The greatest strength of the competitive positioning strategy is the ability to describe market conditions in a perfect market. However, its reliance of a single factor for its analysis, the size of the company in comparison to other companies in the market is a key weakness. The following will summarize the comparison and contrasts between the resource-based view and the competitive positioning view of strategic planning.

Similarities of the Two Views

The resource-based view and the competitive positions view have several similarities. Many of these similarities stem from the fact that they both depend on factors that are external to the company. For instance, the activities of consumers and overall conditions in the economy can affect their market position. A major glut in a different sector of the economy may affect their competitive advantage, as consumers adjust their spending habits to accommodate the necessary changes.

One example of resource shifting by consumers occurs when fuel or food prices rise. Significant rises in basic commodities may mean that consumers cut back on entertainment spending. These affects can be localized or they can be wide spread. Changes in consumer spending due to factors in a different portion of the economy are beyond the control of the firm, or the categorical group.

Both the resource-based view and the competitive positions view are affected by governmental actions. These actions may affect the firm either directly or indirectly. One example of a direct action would be environmental clean up legislation that shifts the burden of preventing or cleaning up environmental damage to the firm. Another example would be raising taxes. Indirect governmental affects would include actions that affect a firm's suppliers. If supplies are affected by higher taxes or specific legislation they may need to raise their prices, creating rising costs for the firm. These types of changes would affect the company regardless of whether one used the resource-based or competitive positioning view of the company.

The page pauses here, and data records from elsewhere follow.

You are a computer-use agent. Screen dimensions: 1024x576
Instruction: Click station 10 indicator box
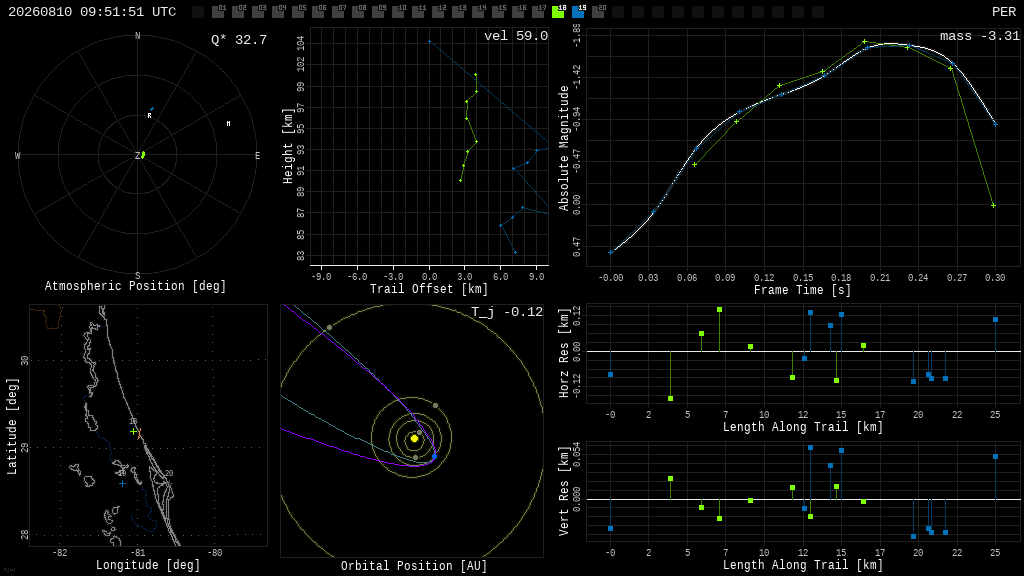[x=398, y=11]
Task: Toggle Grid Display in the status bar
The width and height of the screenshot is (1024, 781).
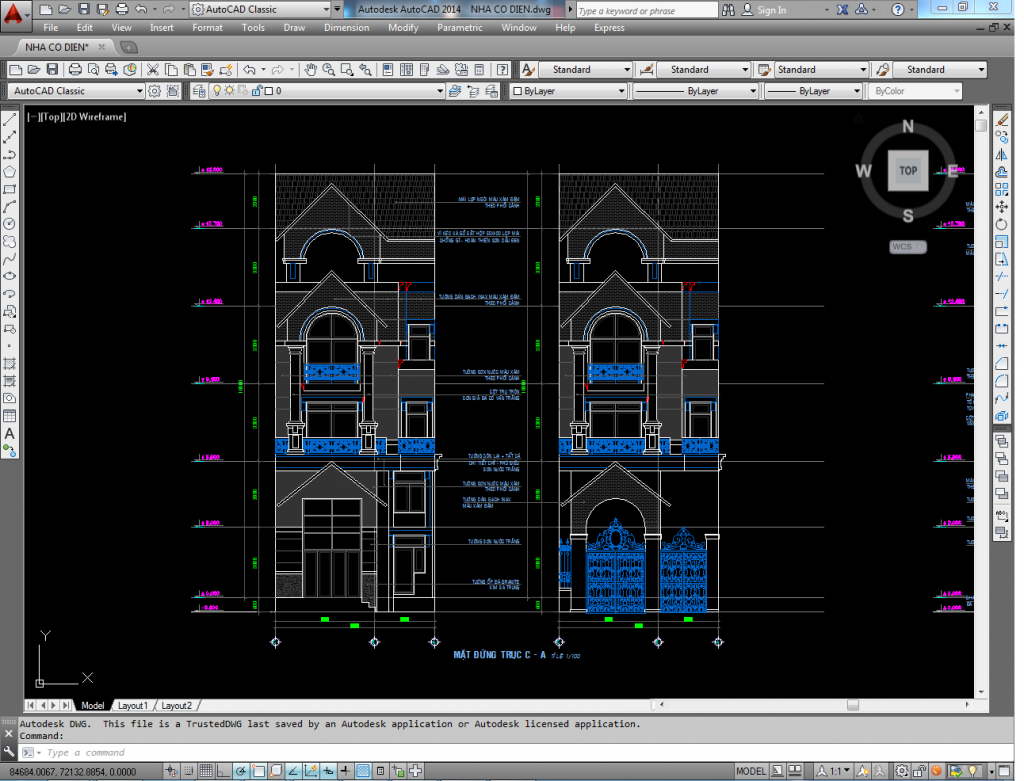Action: coord(206,770)

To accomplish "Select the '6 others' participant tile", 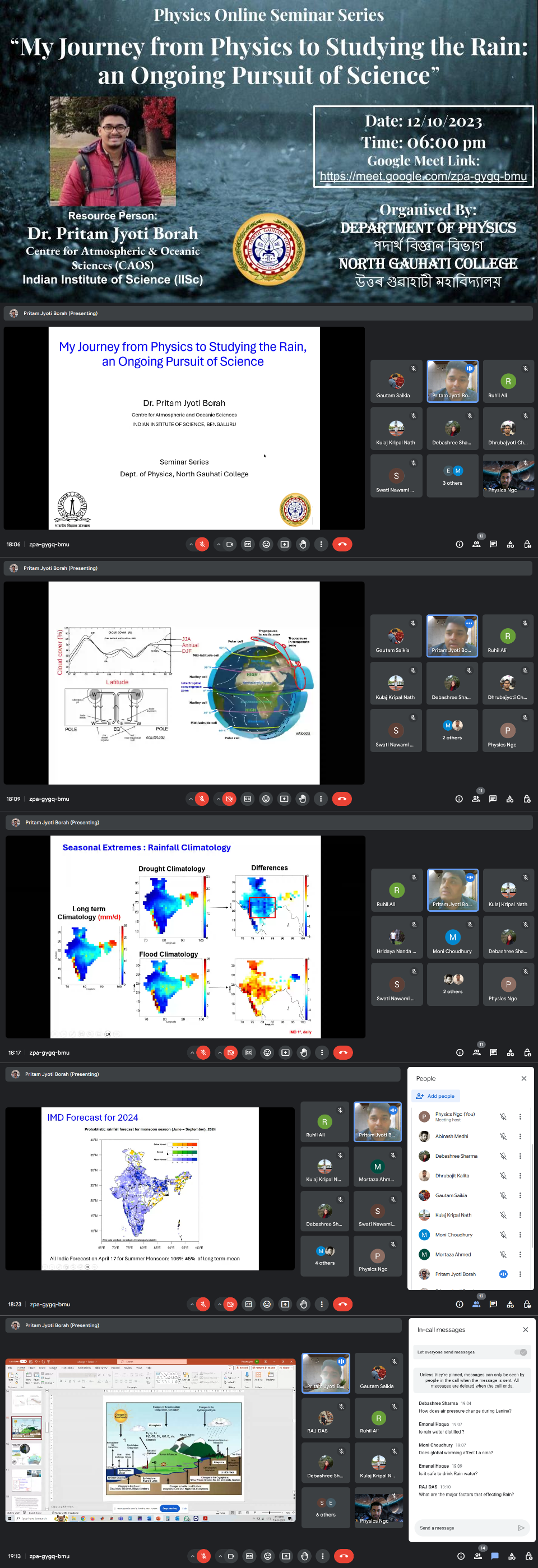I will tap(326, 1507).
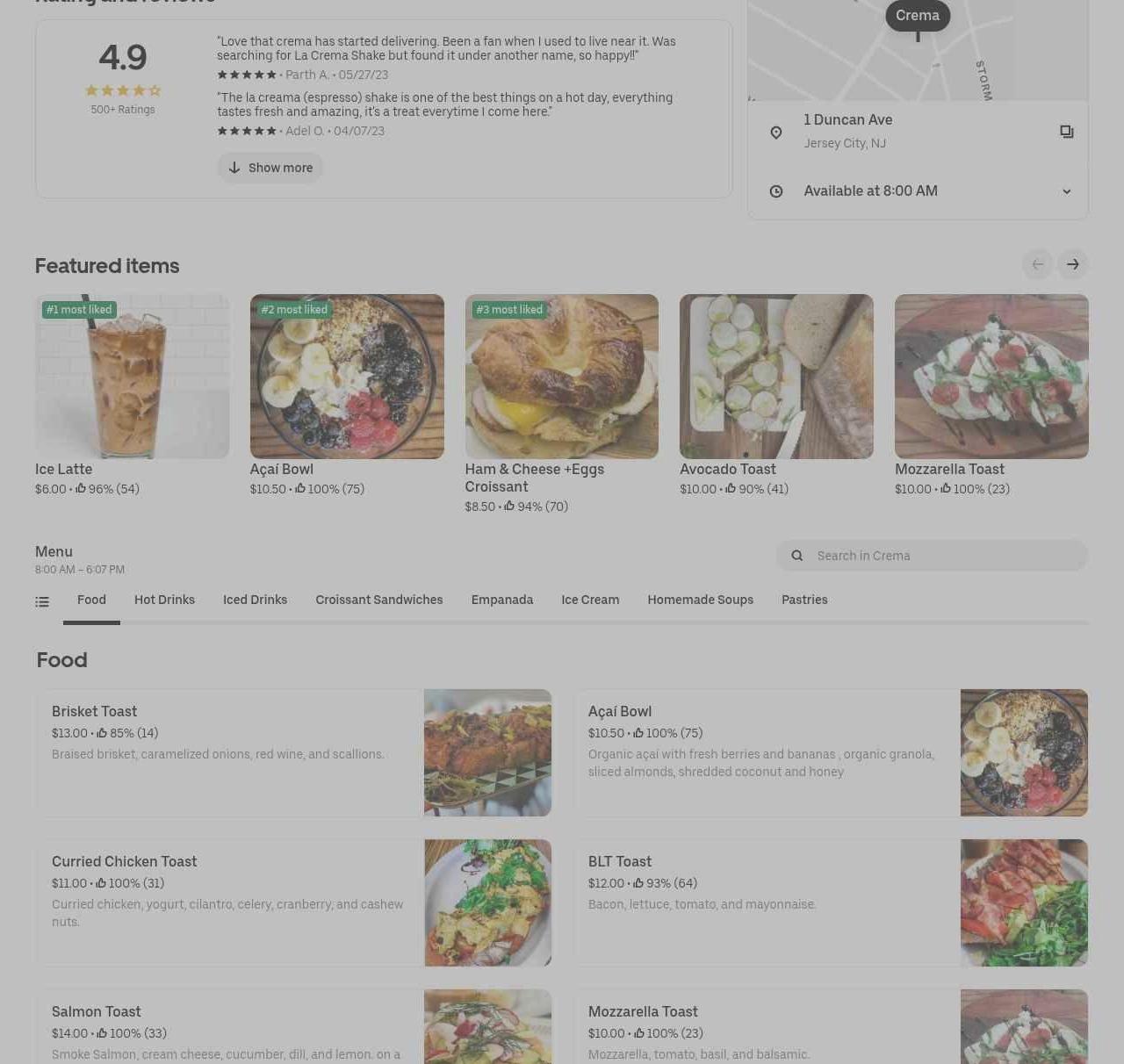The image size is (1124, 1064).
Task: Click the search magnifier icon
Action: (x=797, y=556)
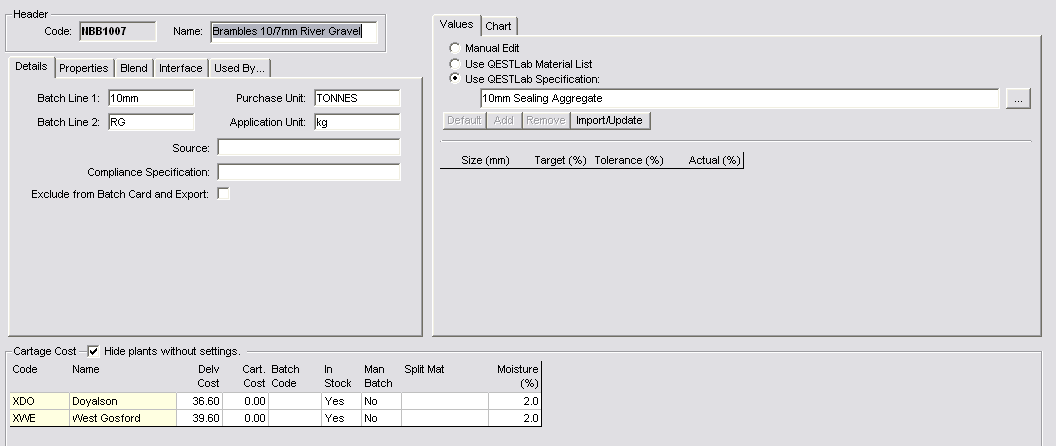Select the Doyalson plant row
Viewport: 1056px width, 446px height.
pos(120,401)
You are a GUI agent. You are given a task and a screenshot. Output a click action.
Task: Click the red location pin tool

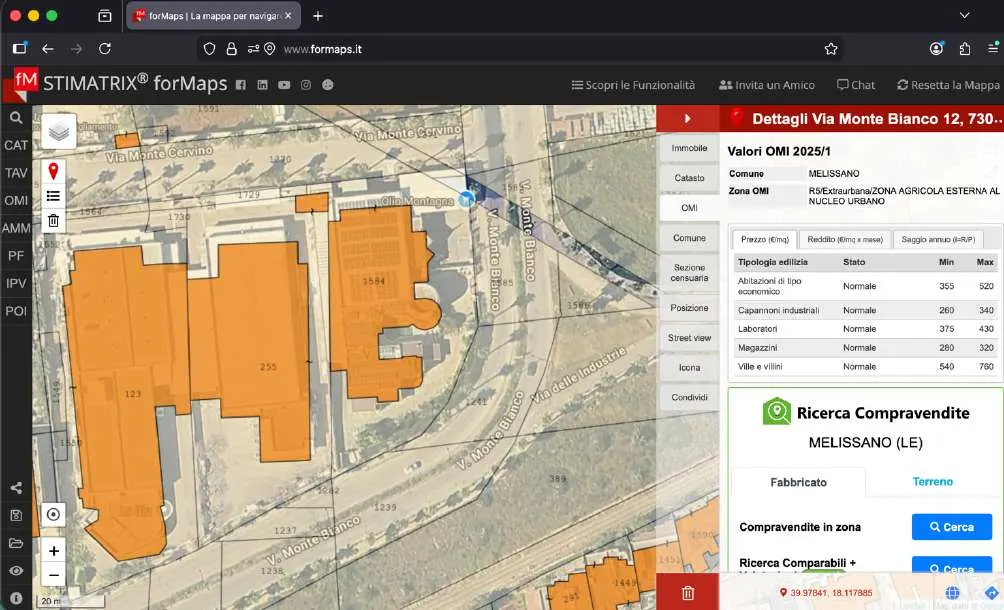(x=53, y=171)
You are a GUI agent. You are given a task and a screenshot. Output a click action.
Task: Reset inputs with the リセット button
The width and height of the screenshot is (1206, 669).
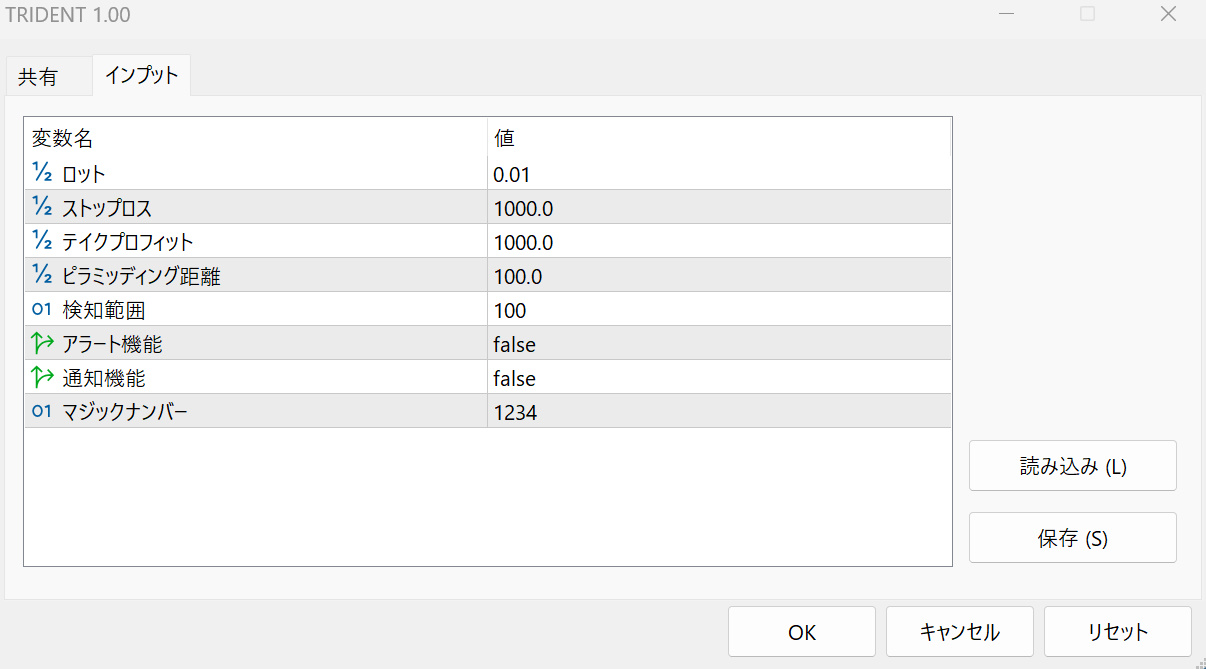(1117, 632)
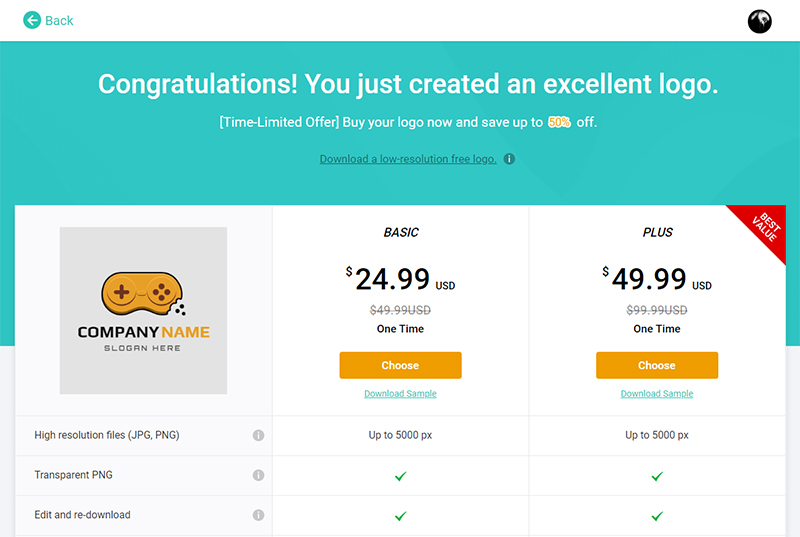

Competitor actions represents another factor that impacts both the resource-based view and the competitive positions view in a similar faction. Regardless of the analysis technique, the company must take actions to respond to the these external factors. Several internal factors also affect the resource-based view and the competitive positioning view in a similar fashion. For instance, innovation, the possession of trade secrets, skills and knowledge have an impact on the competitive advantage of the company. Neither the resource-based view nor the competitive positioning view have a mechanism to adequately account for these factors.

Differences in the Two Strategies

Although these views are similar in many ways, there are also many differences. Resource-based view can account for changes in the marketplace and can help to analyze in a dynamic market place. The competitive positioning view works best in a perfect market, with relatively stable conditions. It tends to treat market position as relatively static and not capable of considerable change. For example, it would be difficult to foresee that a small firm could gain a competitive advantage that would place it in a higher market position than a corporate giant. Using the resourced-based view, this type of movement is a possibility if the small firm can gain an advantage that would allow it to do so. The resource-based view is much more readily adapted to the changing face of the business world today. It is much more suited to explaining the dynamic nature of business, rather than relying on a static model as its basis.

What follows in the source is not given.